The plan for the week was exploring various parts of Barcelona to prepare for renting a flat. Overall it went well. We also learned a lot about our family limits for tramping around in the unaccustomed heat!

TwentyTú

That first afternoon we taxied to the hostel we’re staying at, TwentyTú. This has proven an economical way to settle for a couple weeks while we sort out the flat.

The staff has been super friendly and helpful. There’s TV we can hook our new Nintendo Switch up to, much to the children’s joy. There’s free WiFi, much to the adults’ joy. It’s walking distance from a major shopping center, which has proven key for obtaining the stuff we didn’t pack. It’s even a long walk from some of the neighborhoods we wanted to visit, and a shorter walk to the Metro (aka subway).
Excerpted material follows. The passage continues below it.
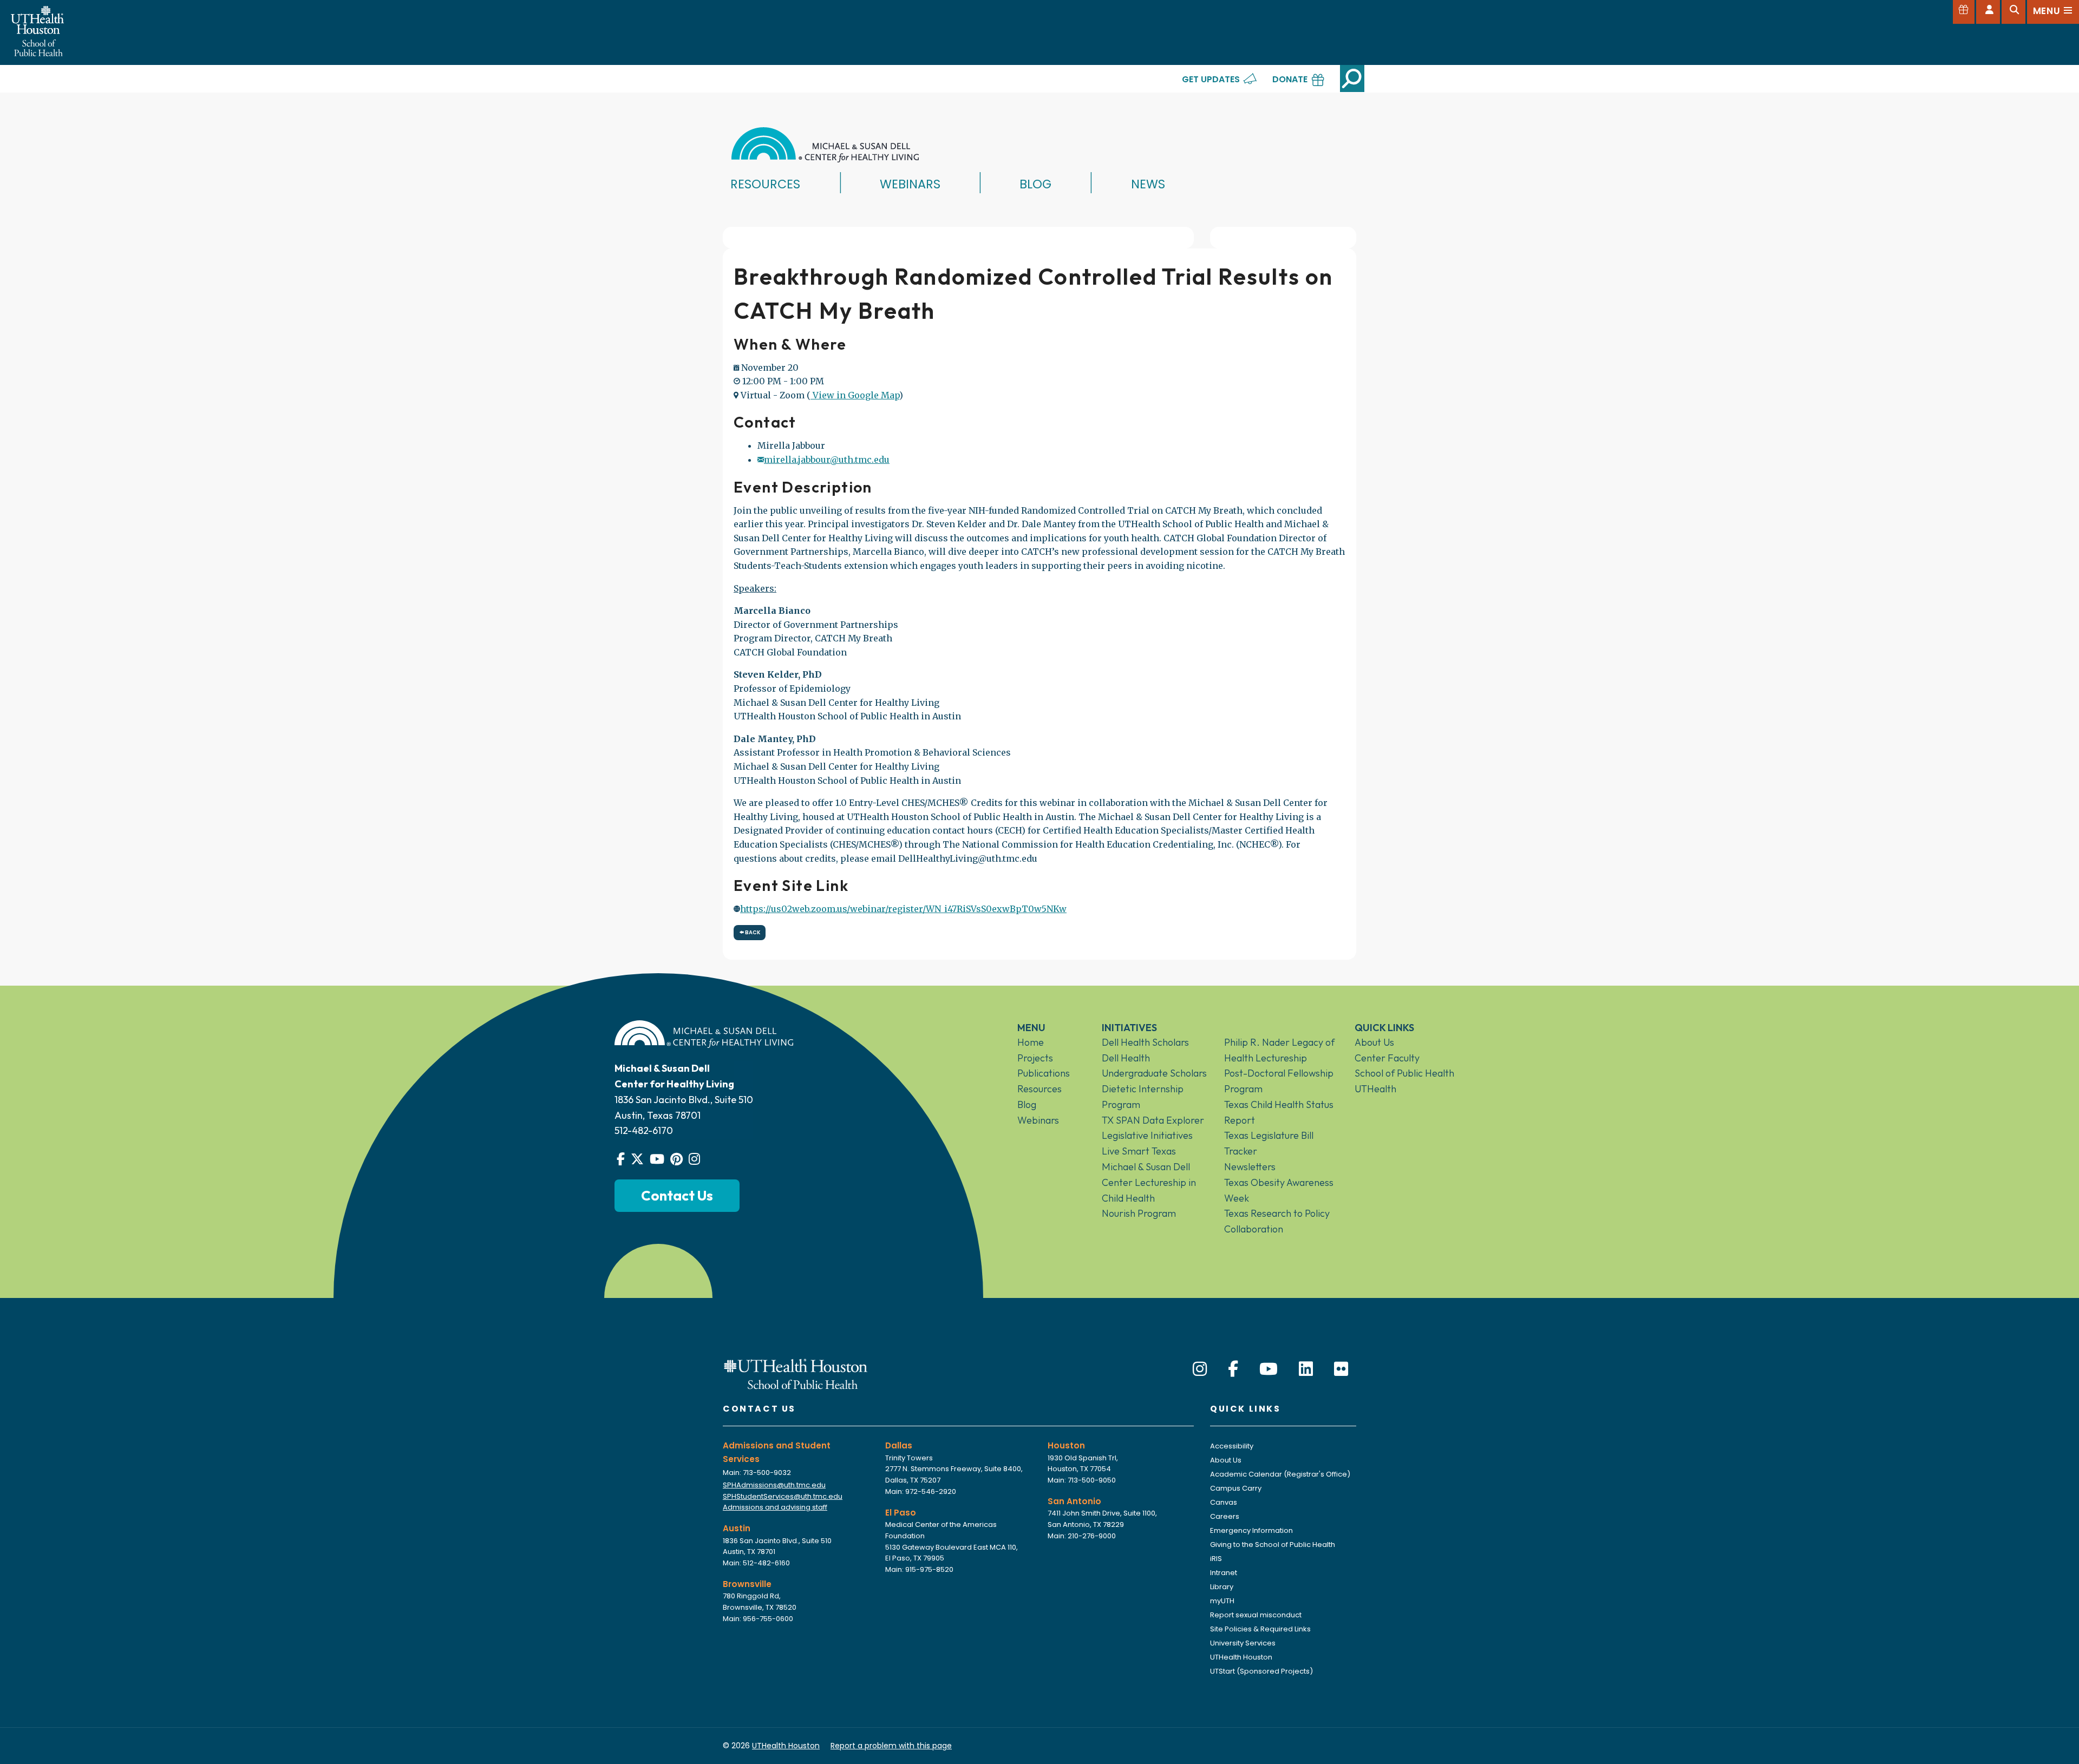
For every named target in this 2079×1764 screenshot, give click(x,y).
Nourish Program (1139, 1213)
Nearby is the Torre Glòries (formerly Torre Agbar), a convenient landmark to navigate by. Cora calls it the Tile Tower because although the picture doesn’t capture it, it’s quite colorful.
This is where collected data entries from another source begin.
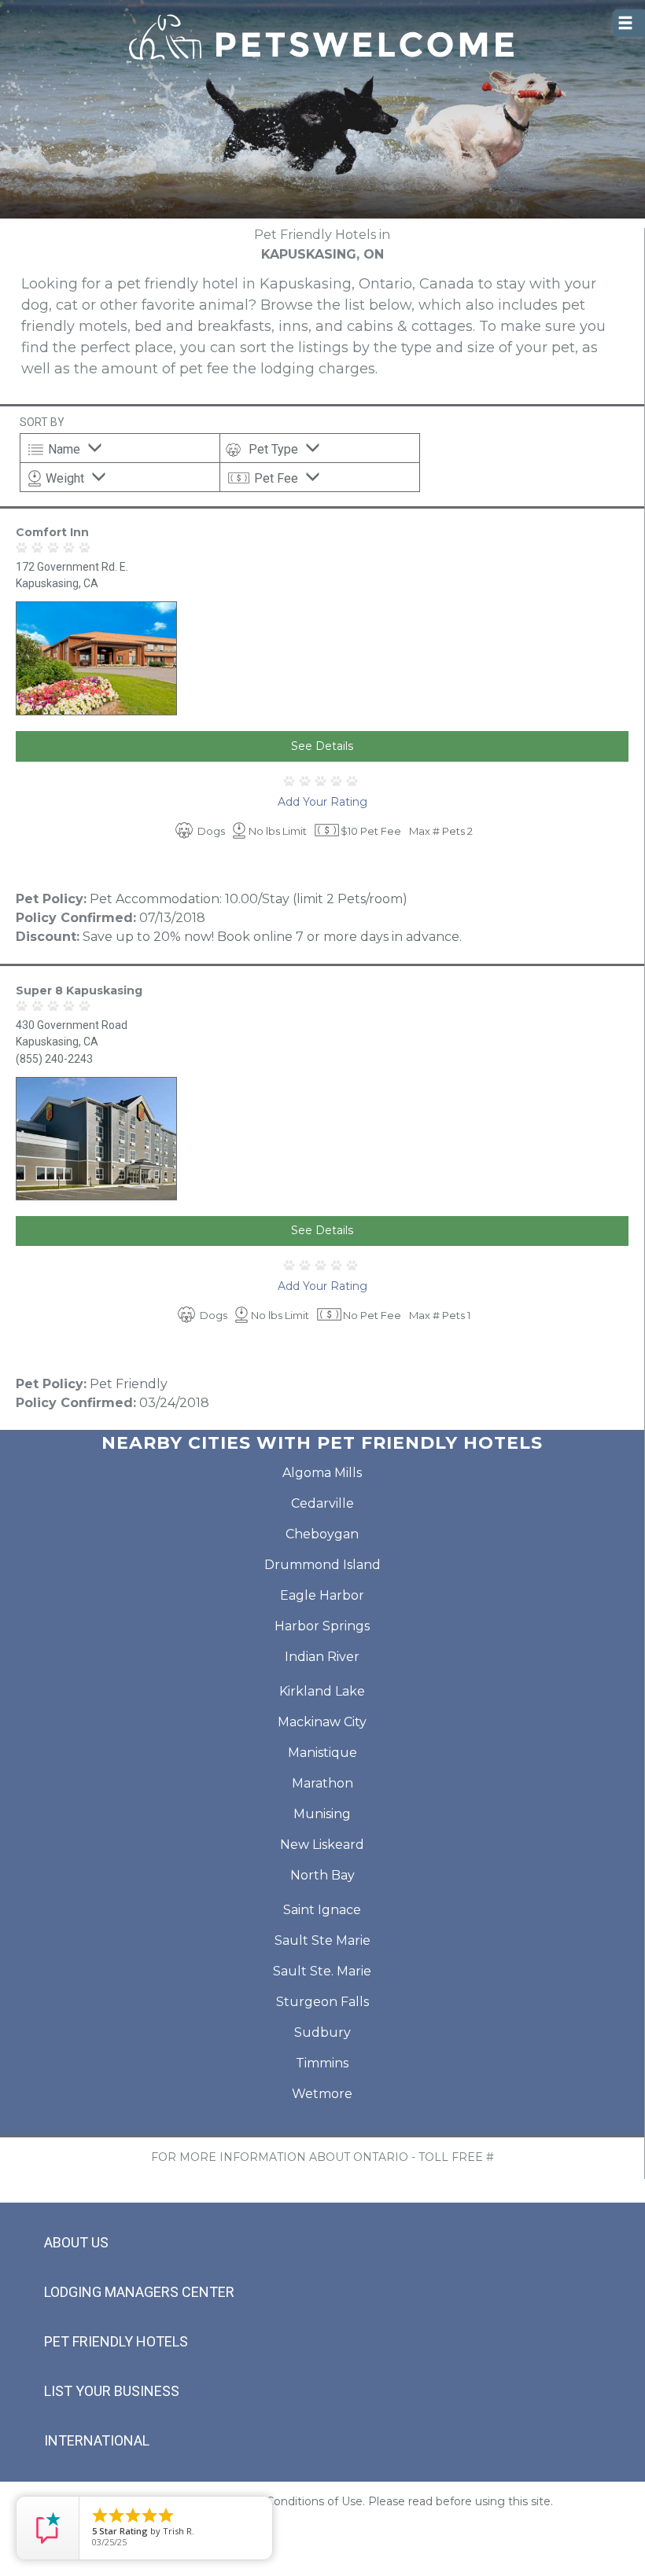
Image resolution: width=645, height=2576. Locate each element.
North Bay (322, 1875)
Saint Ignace (322, 1909)
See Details (322, 746)
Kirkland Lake (322, 1691)
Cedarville (322, 1503)
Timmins (322, 2063)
On the walk to the store we found a cool playground space. Because of course, what you need when on foot is a way to run around more.

Playground near Torre Glòries

The hostel has also let us start acclimating to a smaller space, since the room is basically a hallway width in front of bunk beds 😉

Gràcia

Gràcia is a neighborhood north of the city center. We explored it on our first full day out. It’s got a lot of the classic feel of Barcelona, without as much bustle and traffic as the city center.

A long walk through the neighborhood, and we could easily see ourselves living there. The number of parks around impressed us. In particular we relaxed in Parc de les Aigües. Not only did this have shade and multiple play structures for the kids, it also sported green parrots chattering wherever we went!

A green parrot in Parc de les Aigües

We stopped for food along the way, some basic cured meats. It was there Asher discovered he loves boquerones (anchovies) with vinegar. Really he just gobbles them down! He’s not keen on his pictures being public, but there’s a great video on Facebook if you want to befriend either of us.

As our first full day exploring, we overdid things significantly. The kids were done by about 3/4 of the way through the 5 miles (8 km) of trooping.

El Poblenou

The next neighborhood was El Poblenou, aka the new village. Further east of the city center, it’s out of comfortable walking distance of New Relic’s office in Eixample, but a quick Metro ride away. Learning our lesson from Gràcia, we planned out a much shorter walk.

Poblenou definitely maintains the feeling of a smaller village in the big city. We walked down the lovely Rambla del Poblenou, a calmer alternative to the larger Les Ramblas in central Barcelona. One flat we’d seen online was right on the ramble, and it was easy to imagine ourselves living there.

Cora en la Rambla

“That is hard work for me to hold it that long.”-Coraline

El Poblenou’s other big attraction is the beach. The Rambla runs right down to the Mediterranean sand, a mere 5-10 minute walk.

The kids absolutely loved the beach. The water was cool, but comfortable to play in for a long time. Such a change from the Oregon coast! It also afforded our first major sunburn of the trip.

Eixample

In the latter half of the week we dropped in at New Relic’s Barcelona office to say hello and check out the area right next door. Emerging from the Metro, Amber immediately ooh-and-aah’d at the surroundings. This was all the charm, architecture, and urban feel she’d been imagining in Barcelona.

This being our third neighborhood exploration, we tightened up the routine. Basically we were sold already, so we just visited DelaCrem, an exceptional gelato shop our friend Aitor had recommended (heartily agreed!) The only question with Eixample is whether finding the size and noise profile we want in the hub of the city.

“Ew, tourists”

Bussing from Eixample home proved a good plan. Although I find it less direct than the Metro, it helps the kids engage more seeing the city versus cruising through dark tunnels.

Three Neighborhoods, No Answers Yet

This week has yielded a better feel for our new city. All the neighborhoods we visited definitely met the criteria we’re looking for… now to visit some flats and actually find a place to live!